Sunday, June 23, 2013

Calling government to task

The typical tobacco farming family (husband and wife with two kids) has a half-hectare of land. They produce 800 kilos a year which they are able to sell, through the government, for an average of 3 euro per kilo. That translates to a little over $3000 in annual income, netting each family member just over $2 a day; but they are also subsistence farmers, growing vegetables and livestock for their kitchen.” [Wikipedia: The World Bank defines extreme poverty as living on less than US$1.25 (PPP) per day, and moderate poverty as less than $2 or $5 a day. But note that a person or family with access to subsistence resources, e.g. subsistence farmers, may have a low cash income without a correspondingly low standard of living – they are not living "on" their cash income but using it as a top up.]

Driving around the Balkans recently, I again noted the wide expanse of farmland which has always intrigued me, beyond Greece and into Bulgaria. The area was known as “no-man’s land” during the Cold War which literally meant “you will be shot," if you set foot. The region is also known for grapes and tobacco. And today they have a popular wine: “No Man's Land” – and in the back label they explain its origin. But apparently we were in tobacco land; and just outside one restaurant, there were people (farmers, we would learn) indulging in 'rakia' while kids were romping around the solitary fountain in the village square. [Wikipedia: Rakia – it is a popular beverage throughout the Balkans; its alcohol content is normally 40% ABV, but home-produced rakia can be stronger, typically 50% to 60%.]

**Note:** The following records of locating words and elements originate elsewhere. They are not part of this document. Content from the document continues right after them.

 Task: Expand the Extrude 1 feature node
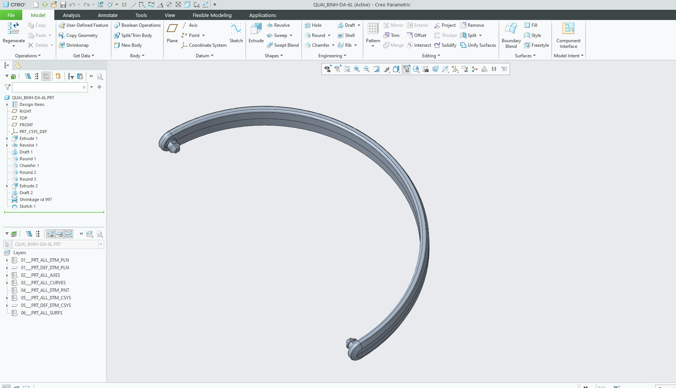7,138
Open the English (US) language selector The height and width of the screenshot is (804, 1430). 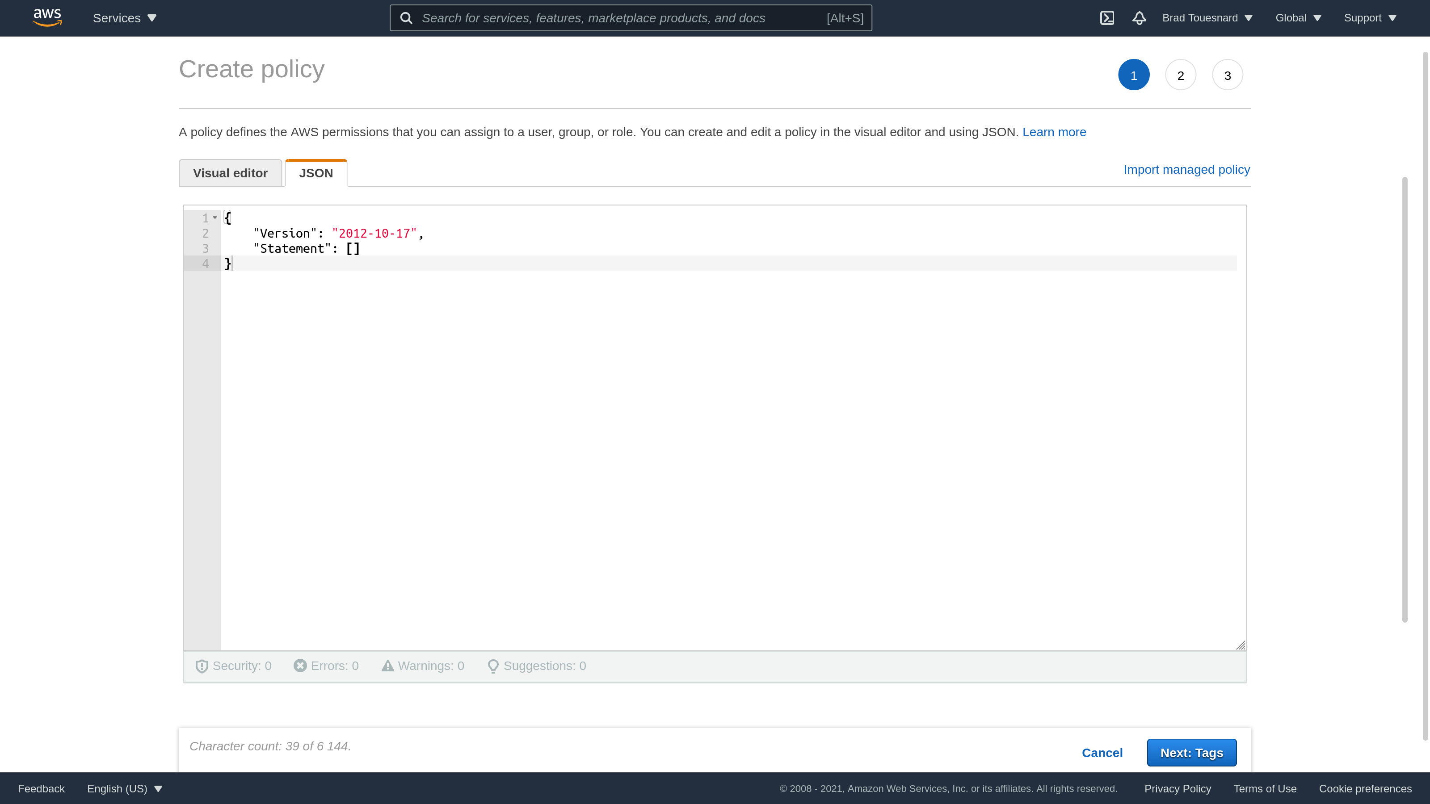click(123, 788)
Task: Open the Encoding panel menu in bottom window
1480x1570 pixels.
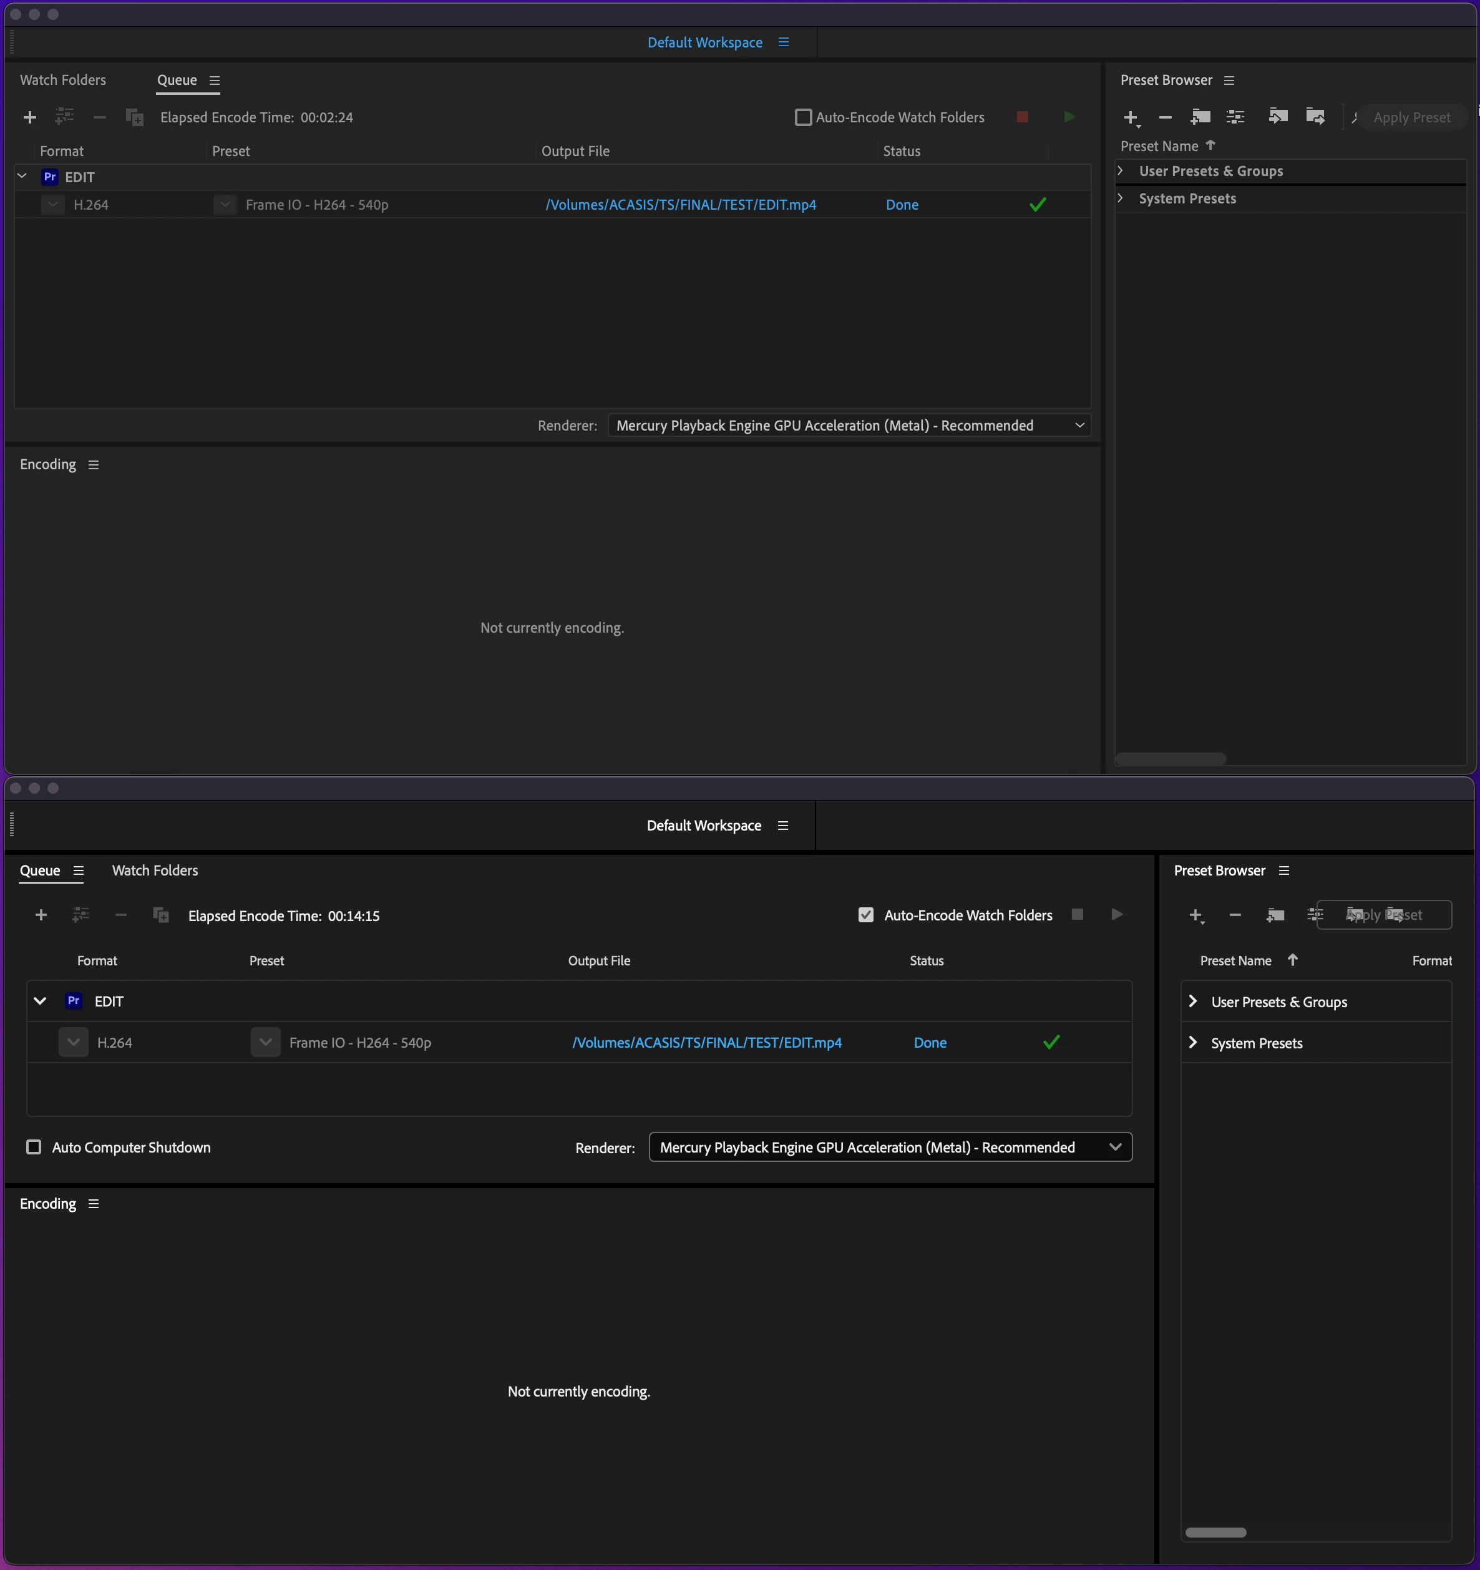Action: coord(94,1204)
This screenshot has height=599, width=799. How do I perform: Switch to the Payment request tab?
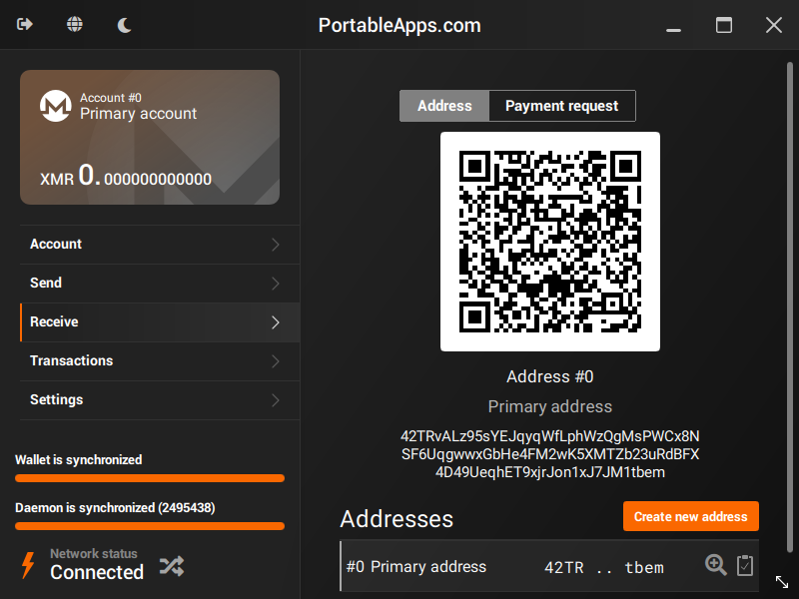pyautogui.click(x=561, y=106)
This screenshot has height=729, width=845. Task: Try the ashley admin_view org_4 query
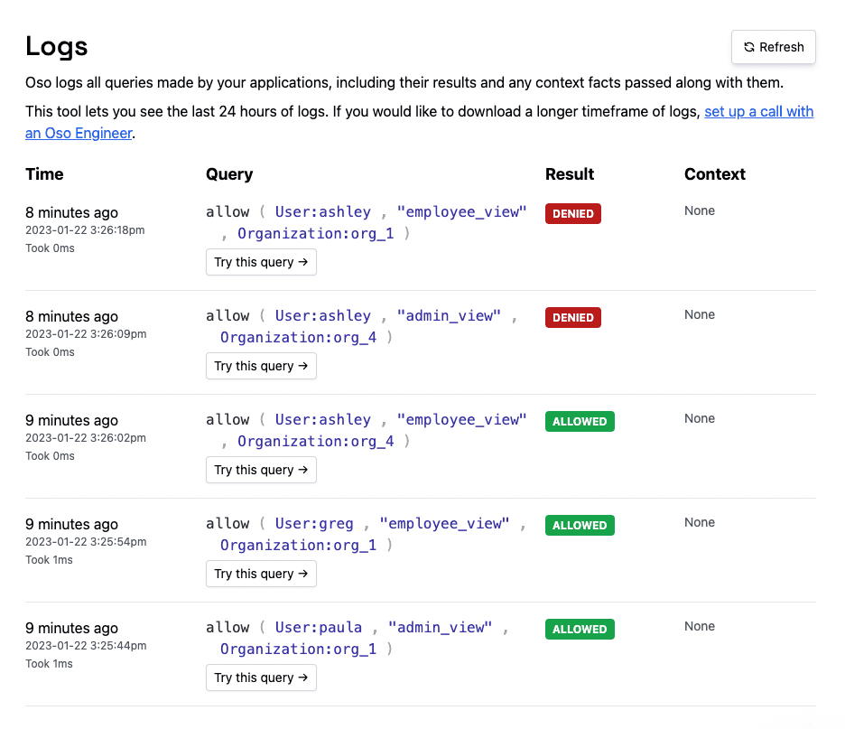(x=261, y=366)
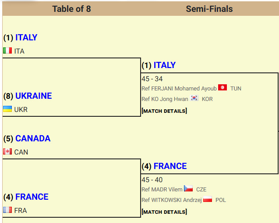279x223 pixels.
Task: Open the ITALY team link in Table of 8
Action: point(26,38)
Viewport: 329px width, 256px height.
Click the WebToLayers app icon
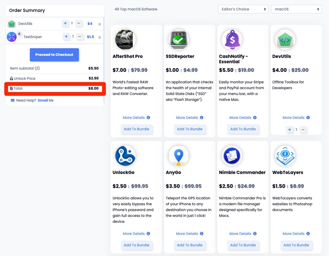click(x=285, y=156)
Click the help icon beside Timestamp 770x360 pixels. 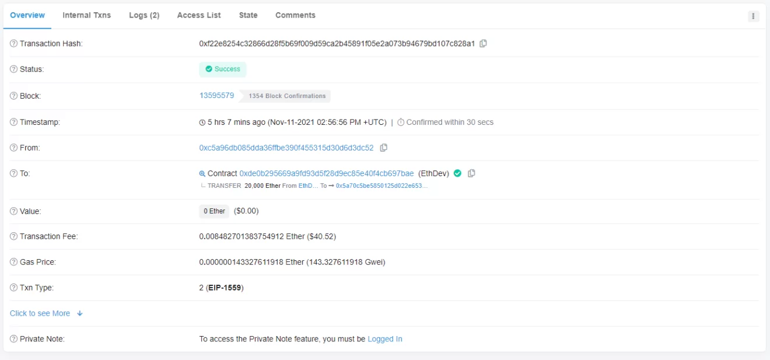[x=14, y=123]
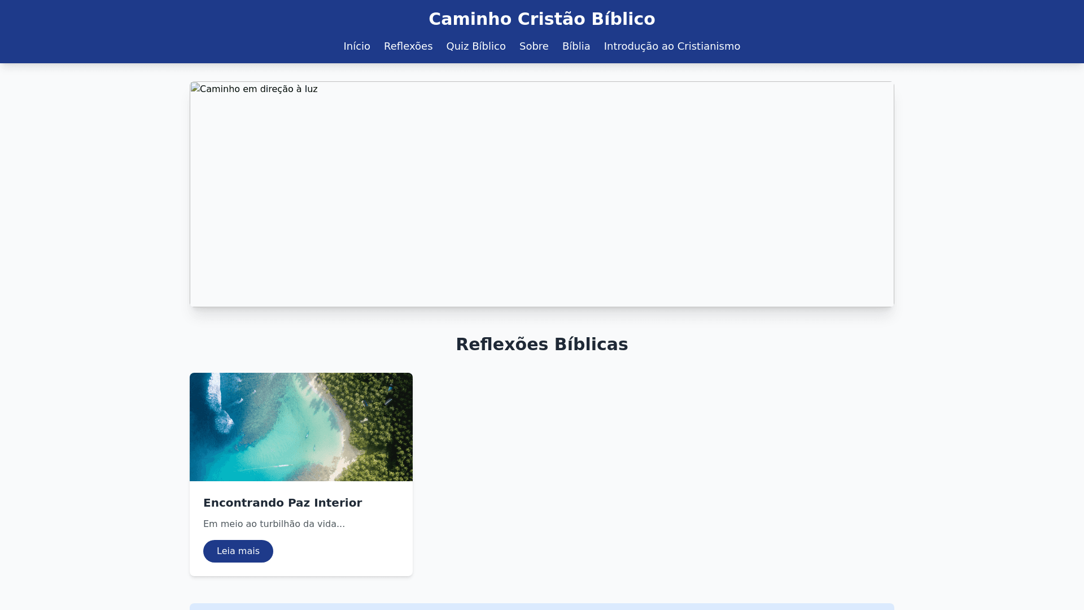Click the 'Em meio ao turbilhão' excerpt text
The height and width of the screenshot is (610, 1084).
click(x=274, y=524)
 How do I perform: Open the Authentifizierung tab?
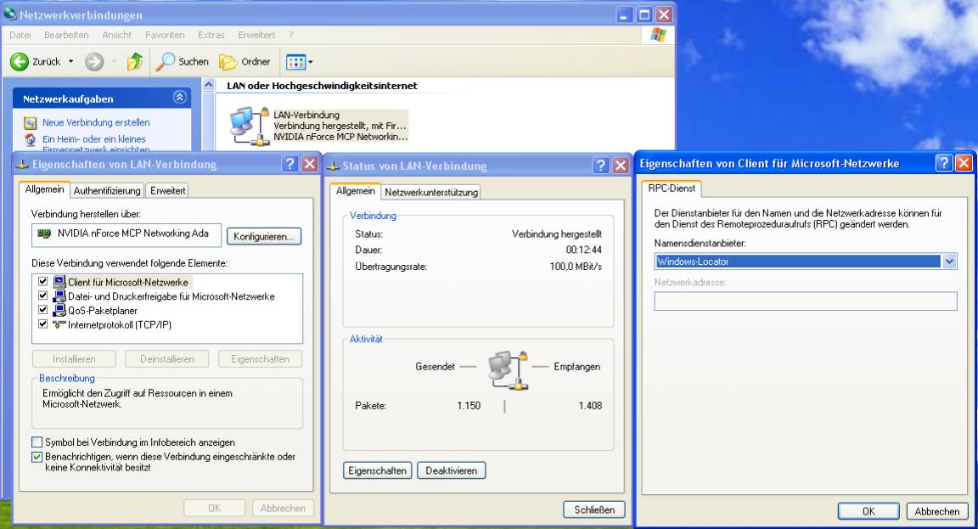coord(107,190)
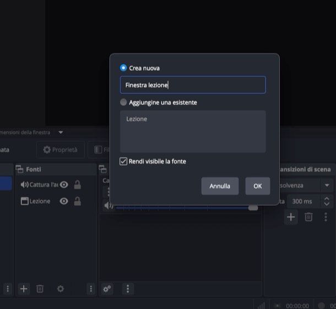Screen dimensions: 336x309
Task: Open advanced audio settings gears icon
Action: pyautogui.click(x=107, y=289)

As we approached the restaurant we greeted the folks in their language and straightaway they invited us to join them. I could throw around a dozen words in their language and that was enough to be the center of attention. And in no time there was a young American Peace Corps volunteer who arrived. [In a small village of 3000 the presence of new comers spreads like wildfire which would explain how the young American heard about our group and came over.] He hails from Ohio and was completing his two-year assignment and was looking forward to get to Washington State to pursue his graduate degree. He spoke the language fluently: “Four months of intense language training, five hours a day.”

When the American was describing how a typical farmer’s home looks like, I realized these farmers did not exactly have a low standard of living, recalling how the World Bank defines poverty. “The typical kitchen is no different from what we have in the US. They are prudent so they make their own bread but using a modern-day bread-maker. They have microwave ovens; they have running hot and cold water, washing machines and even western-style bathrooms. They make their own ‘rakia,’ yogurt and strawberry juice. They make heavy breakfasts from corn, understandably because of the long hours they spend in the farm. And from experience, they can tell when rain is coming.”

They have no expectations from government. These are generational farmers and whether it was the Ottoman or Communist rule or their current democratic system, life to them is the same. And like everywhere else, some kids would decide to pursue higher education or migrate to the West. But it still is a small village. And so everyone would know where all the kids have gone: those who earned graduate degrees or worked for MNCs, etc. I did not hear about religion although the couple of villages we saw had mosques. “They date back to the Ottoman rule, but religion is not top of mind.” And since it was springtime, the days were longer and as we walked around the village everyone was waving and making us feel welcomed.

There were a couple of schools and the paved roads were limited to the area around the center. And beyond were dirt roads. (They would remind me of the days when my neighborhood in Manila was largely “looban” before the roads were laid out.) Do they need government? Admittedly, this is an old country and 20 kilometers from the village is a town that seemed to have everything, including chic boutique shops for women – Europeans would be Europeans! But in fact they forced the government to resign and call an election following protests against corruption. Is there an assurance that they would get a better one? No. But these people have demonstrated resolve – with seven of them committing self-immolation. They’re a tough bunch! They don’t take things sitting down! I would tell them about Rizal, who didn't take things sitting down too!